With Chief Justice William Rehnquist's death, the Supreme Court now has two vacancies and only one month to go before the start of its new term in October. The media spotlight is currently on Judge John G. Roberts Jr. and other potential replacement justices, but it will soon shift to a Supreme Court calendar packed with several huge culture-war cases. Whatever the court's composition, get ready for some big decisions:
Abortion: On November 30, the court will hear two cases related to abortion. The first, Ayotte v. Planned Parenthood, involves a New Hampshire law requiring parents of a minor seeking an abortion to be notified. An appeals court in Boston blocked the law because it did not include an exemption for young women whose health is in jeopardy. The second case, Scheidler v. National Organization for Women, concerns whether violent protesters at abortion clinics can be prosecuted under a federal racketeering law.
Federalism: In Gonzales v. Oregon, the court will be asked to rule on Oregon's law allowing physicians to give lethal doses of drugs to terminally ill patients who have chosen to end their lives. Attorney General Alberto Gonzales has argued that the Commerce Clause of the Constitution allows the federal government to prohibit such drug dispensing, and the Ninth Circuit Court of Appeals recently agreed.

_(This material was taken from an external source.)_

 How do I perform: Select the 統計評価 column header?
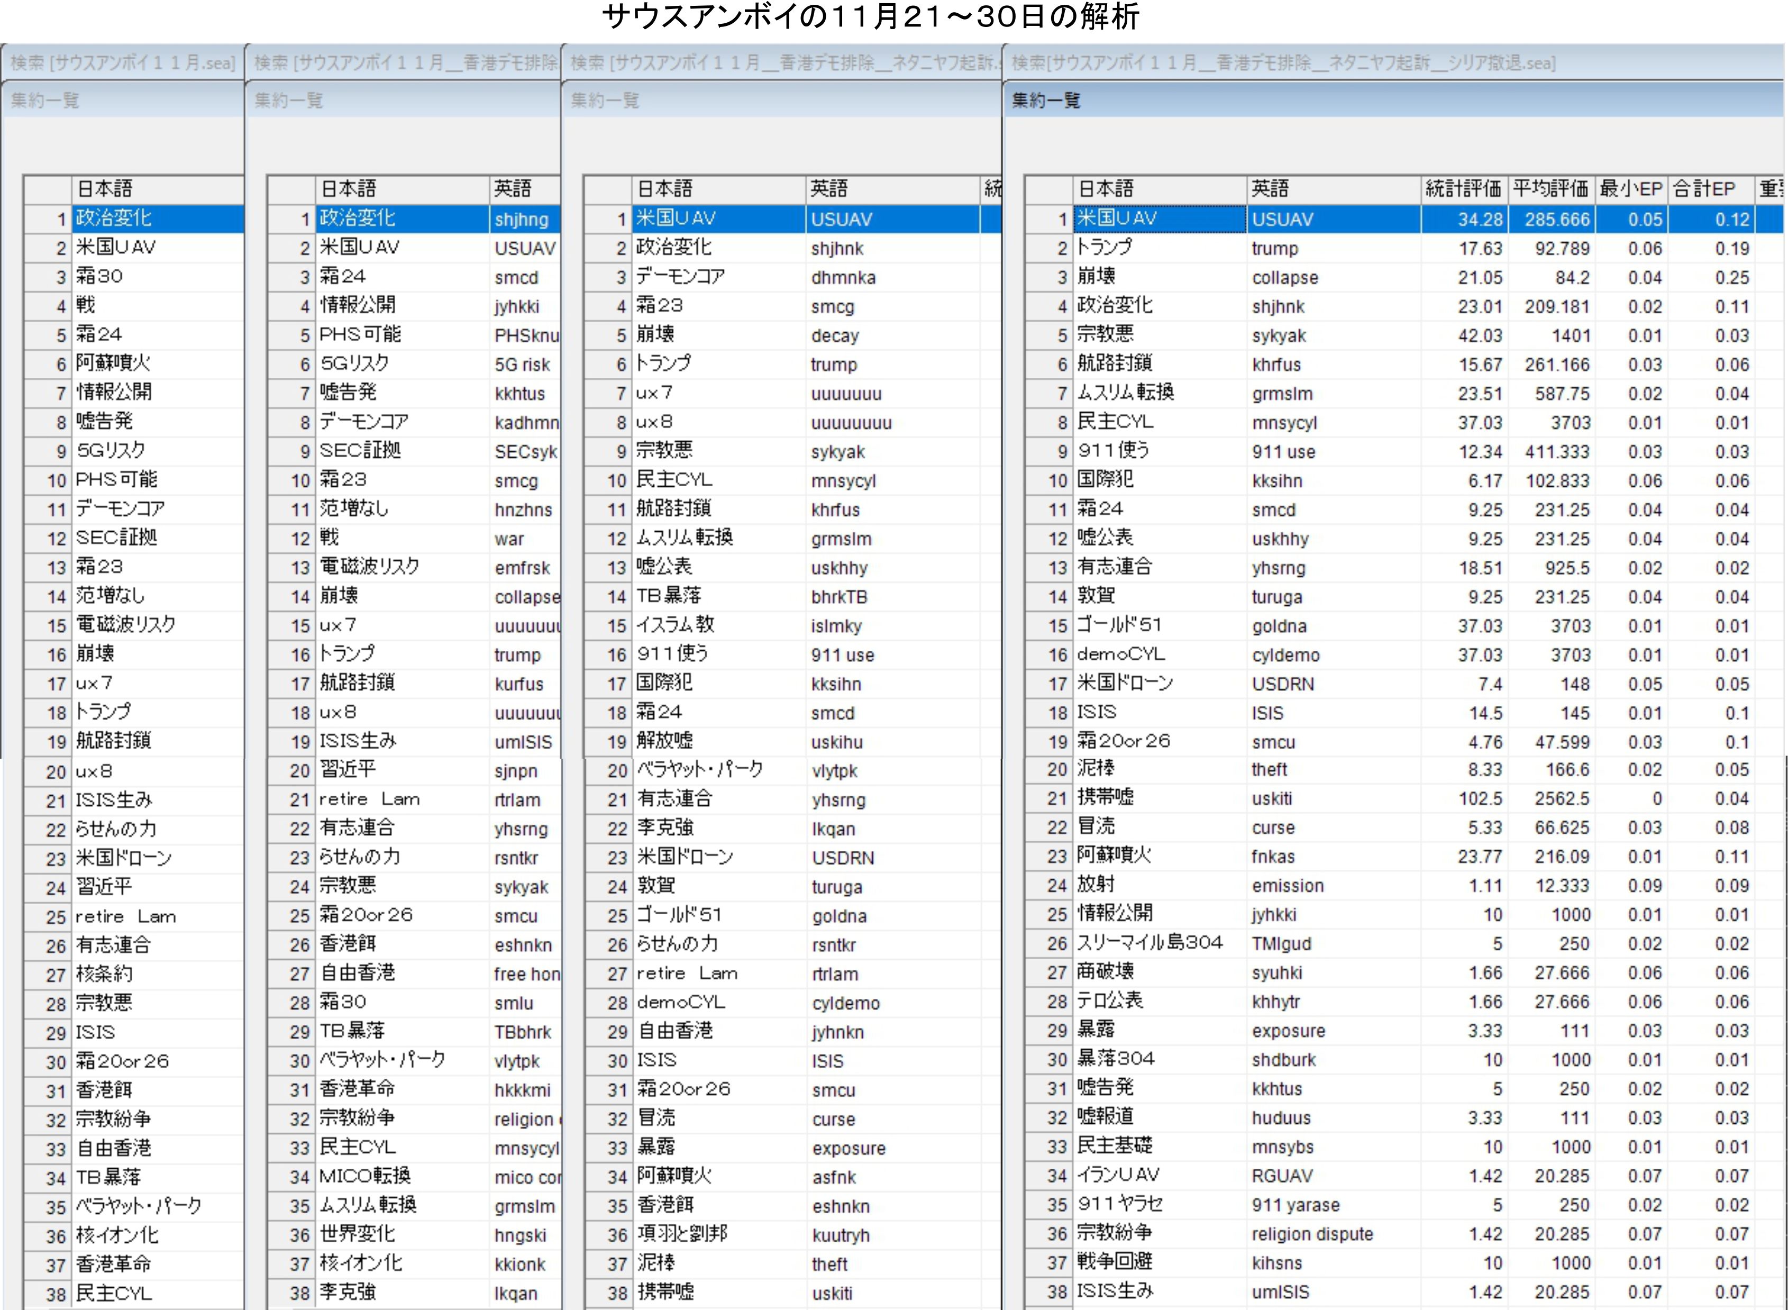(1463, 189)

Gay Rights: The Solomon Amendment, a 1994 Act of Congress requiring law schools that receive federal funds to allow military recruiters on campus, is the subject of Rumsfeld v. Forum for Academic & Institutional Rights. The court will be asked to decide whether a lower court was right in finding the Solomon Amendment unconstitutional because it violates the law schools' first-amendment rights—that is, the right to keep recruiters off campus because the military's policies on gays violate the law schools' nondiscrimination policies.